WHAT IS EXPECTED: Reproduce the data below line for line, keeping every character unchanged.
** start **
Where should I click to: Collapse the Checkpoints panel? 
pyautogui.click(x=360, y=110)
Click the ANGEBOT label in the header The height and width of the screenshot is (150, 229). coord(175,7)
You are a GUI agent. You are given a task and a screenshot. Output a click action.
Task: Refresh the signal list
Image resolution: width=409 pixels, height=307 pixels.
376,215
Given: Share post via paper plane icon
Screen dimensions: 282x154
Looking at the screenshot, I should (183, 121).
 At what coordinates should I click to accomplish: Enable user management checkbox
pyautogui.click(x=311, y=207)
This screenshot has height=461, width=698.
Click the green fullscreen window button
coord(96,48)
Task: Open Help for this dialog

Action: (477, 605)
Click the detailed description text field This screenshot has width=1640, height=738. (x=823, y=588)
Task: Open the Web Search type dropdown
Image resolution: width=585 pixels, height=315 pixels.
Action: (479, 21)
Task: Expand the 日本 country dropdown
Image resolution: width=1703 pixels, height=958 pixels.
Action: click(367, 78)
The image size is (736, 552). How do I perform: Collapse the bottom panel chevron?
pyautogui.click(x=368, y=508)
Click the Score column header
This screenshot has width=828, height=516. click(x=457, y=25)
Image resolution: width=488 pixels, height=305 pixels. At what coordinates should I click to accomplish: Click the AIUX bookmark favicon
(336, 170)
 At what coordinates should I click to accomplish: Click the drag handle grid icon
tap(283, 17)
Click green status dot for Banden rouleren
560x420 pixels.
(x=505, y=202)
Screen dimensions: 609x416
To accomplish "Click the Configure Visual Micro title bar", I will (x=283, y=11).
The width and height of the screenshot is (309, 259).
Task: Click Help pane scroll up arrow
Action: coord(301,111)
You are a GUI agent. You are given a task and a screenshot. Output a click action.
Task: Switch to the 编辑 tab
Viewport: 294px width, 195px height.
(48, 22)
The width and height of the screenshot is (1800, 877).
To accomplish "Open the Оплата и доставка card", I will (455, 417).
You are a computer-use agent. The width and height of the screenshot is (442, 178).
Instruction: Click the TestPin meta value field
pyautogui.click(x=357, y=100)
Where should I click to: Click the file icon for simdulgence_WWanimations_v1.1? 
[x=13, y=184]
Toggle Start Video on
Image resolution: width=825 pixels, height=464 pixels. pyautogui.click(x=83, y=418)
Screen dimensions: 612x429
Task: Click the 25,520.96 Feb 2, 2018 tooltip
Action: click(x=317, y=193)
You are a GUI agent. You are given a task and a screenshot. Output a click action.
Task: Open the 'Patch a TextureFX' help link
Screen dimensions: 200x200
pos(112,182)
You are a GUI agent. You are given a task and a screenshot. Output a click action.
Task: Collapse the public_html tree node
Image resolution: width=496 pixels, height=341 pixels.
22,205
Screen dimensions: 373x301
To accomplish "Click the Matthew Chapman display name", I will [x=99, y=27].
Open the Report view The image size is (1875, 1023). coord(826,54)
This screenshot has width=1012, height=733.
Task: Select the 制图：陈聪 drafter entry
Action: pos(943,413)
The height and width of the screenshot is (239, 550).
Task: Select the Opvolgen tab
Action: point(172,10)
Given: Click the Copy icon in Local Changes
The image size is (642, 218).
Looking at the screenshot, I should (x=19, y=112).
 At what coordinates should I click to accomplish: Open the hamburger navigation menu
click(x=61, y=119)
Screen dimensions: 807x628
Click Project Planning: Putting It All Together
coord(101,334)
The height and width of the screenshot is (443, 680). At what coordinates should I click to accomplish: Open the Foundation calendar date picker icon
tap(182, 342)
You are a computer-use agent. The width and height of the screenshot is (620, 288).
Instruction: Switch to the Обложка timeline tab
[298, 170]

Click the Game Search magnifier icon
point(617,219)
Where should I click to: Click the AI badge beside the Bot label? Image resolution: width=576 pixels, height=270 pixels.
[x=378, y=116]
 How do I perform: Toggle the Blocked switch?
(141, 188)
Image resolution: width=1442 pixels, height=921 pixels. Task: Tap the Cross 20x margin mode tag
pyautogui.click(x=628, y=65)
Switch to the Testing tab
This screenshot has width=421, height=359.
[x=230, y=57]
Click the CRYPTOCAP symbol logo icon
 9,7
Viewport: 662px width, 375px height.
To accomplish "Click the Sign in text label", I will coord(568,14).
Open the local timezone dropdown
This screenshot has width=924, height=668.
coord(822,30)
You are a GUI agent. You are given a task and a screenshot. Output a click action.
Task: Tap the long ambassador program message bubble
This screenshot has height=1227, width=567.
** end **
SOLUTION BELOW:
Where should I click to: Collapse the Checkpoints panel? 
pyautogui.click(x=360, y=110)
Click the ANGEBOT label in the header The height and width of the screenshot is (150, 229). coord(175,7)
You are a GUI agent. You are given a task and a screenshot. Output a click action.
Task: Refresh the signal list
Image resolution: width=409 pixels, height=307 pixels.
376,215
Given: Share post via paper plane icon
Screen dimensions: 282x154
Looking at the screenshot, I should (183, 121).
 At what coordinates should I click to accomplish: Enable user management checkbox
pyautogui.click(x=311, y=207)
This screenshot has height=461, width=698.
Click the green fullscreen window button
coord(96,48)
Task: Open Help for this dialog

Action: (477, 605)
Click the detailed description text field This screenshot has width=1640, height=738. (x=823, y=588)
Task: Open the Web Search type dropdown
Image resolution: width=585 pixels, height=315 pixels.
Action: (479, 21)
Task: Expand the 日本 country dropdown
Image resolution: width=1703 pixels, height=958 pixels.
Action: click(367, 78)
The image size is (736, 552). How do I perform: Collapse the bottom panel chevron?
pyautogui.click(x=368, y=508)
Click the Score column header
This screenshot has width=828, height=516. click(x=457, y=25)
Image resolution: width=488 pixels, height=305 pixels. At what coordinates should I click to accomplish: Click the AIUX bookmark favicon
(336, 170)
 At what coordinates should I click to accomplish: Click the drag handle grid icon
tap(283, 17)
Click green status dot for Banden rouleren
560x420 pixels.
(x=505, y=202)
Screen dimensions: 609x416
To accomplish "Click the Configure Visual Micro title bar", I will (x=283, y=11).
The width and height of the screenshot is (309, 259).
Task: Click Help pane scroll up arrow
Action: coord(301,111)
You are a GUI agent. You are given a task and a screenshot. Output a click action.
Task: Switch to the 编辑 tab
Viewport: 294px width, 195px height.
(48, 22)
The width and height of the screenshot is (1800, 877).
To accomplish "Open the Оплата и доставка card", I will (455, 417).
You are a computer-use agent. The width and height of the screenshot is (442, 178).
Instruction: Click the TestPin meta value field
pyautogui.click(x=357, y=100)
Where should I click to: Click the file icon for simdulgence_WWanimations_v1.1? 
[x=13, y=184]
Toggle Start Video on
Image resolution: width=825 pixels, height=464 pixels. pyautogui.click(x=83, y=418)
Screen dimensions: 612x429
Task: Click the 25,520.96 Feb 2, 2018 tooltip
Action: click(x=317, y=193)
You are a GUI agent. You are given a task and a screenshot. Output a click action.
Task: Open the 'Patch a TextureFX' help link
Screen dimensions: 200x200
pos(112,182)
You are a GUI agent. You are given a task and a screenshot. Output a click action.
Task: Collapse the public_html tree node
Image resolution: width=496 pixels, height=341 pixels.
22,205
Screen dimensions: 373x301
To accomplish "Click the Matthew Chapman display name", I will [x=99, y=27].
Open the Report view The image size is (1875, 1023). coord(826,54)
This screenshot has width=1012, height=733.
Task: Select the 制图：陈聪 drafter entry
Action: pos(943,413)
The height and width of the screenshot is (239, 550).
Task: Select the Opvolgen tab
Action: point(172,10)
Given: Click the Copy icon in Local Changes
The image size is (642, 218).
Looking at the screenshot, I should (x=19, y=112).
 At what coordinates should I click to accomplish: Open the hamburger navigation menu
click(x=61, y=119)
Screen dimensions: 807x628
Click Project Planning: Putting It All Together
coord(101,334)
The height and width of the screenshot is (443, 680). At what coordinates should I click to accomplish: Open the Foundation calendar date picker icon
tap(182, 342)
You are a computer-use agent. The width and height of the screenshot is (620, 288).
Instruction: Switch to the Обложка timeline tab
[298, 170]

Click the Game Search magnifier icon
point(617,219)
Where should I click to: Click the AI badge beside the Bot label? Image resolution: width=576 pixels, height=270 pixels.
[x=378, y=116]
 How do I perform: Toggle the Blocked switch?
(141, 188)
Image resolution: width=1442 pixels, height=921 pixels. Task: Tap the Cross 20x margin mode tag
pyautogui.click(x=628, y=65)
Switch to the Testing tab
This screenshot has width=421, height=359.
[x=230, y=57]
Click the CRYPTOCAP symbol logo icon
 9,7
Viewport: 662px width, 375px height.
To accomplish "Click the Sign in text label", I will coord(568,14).
Open the local timezone dropdown
This screenshot has width=924, height=668.
coord(822,30)
You are a GUI agent. You are given a task and a screenshot. Output a click action.
Task: Tap the long ambassador program message bubble
This screenshot has height=1227, width=567.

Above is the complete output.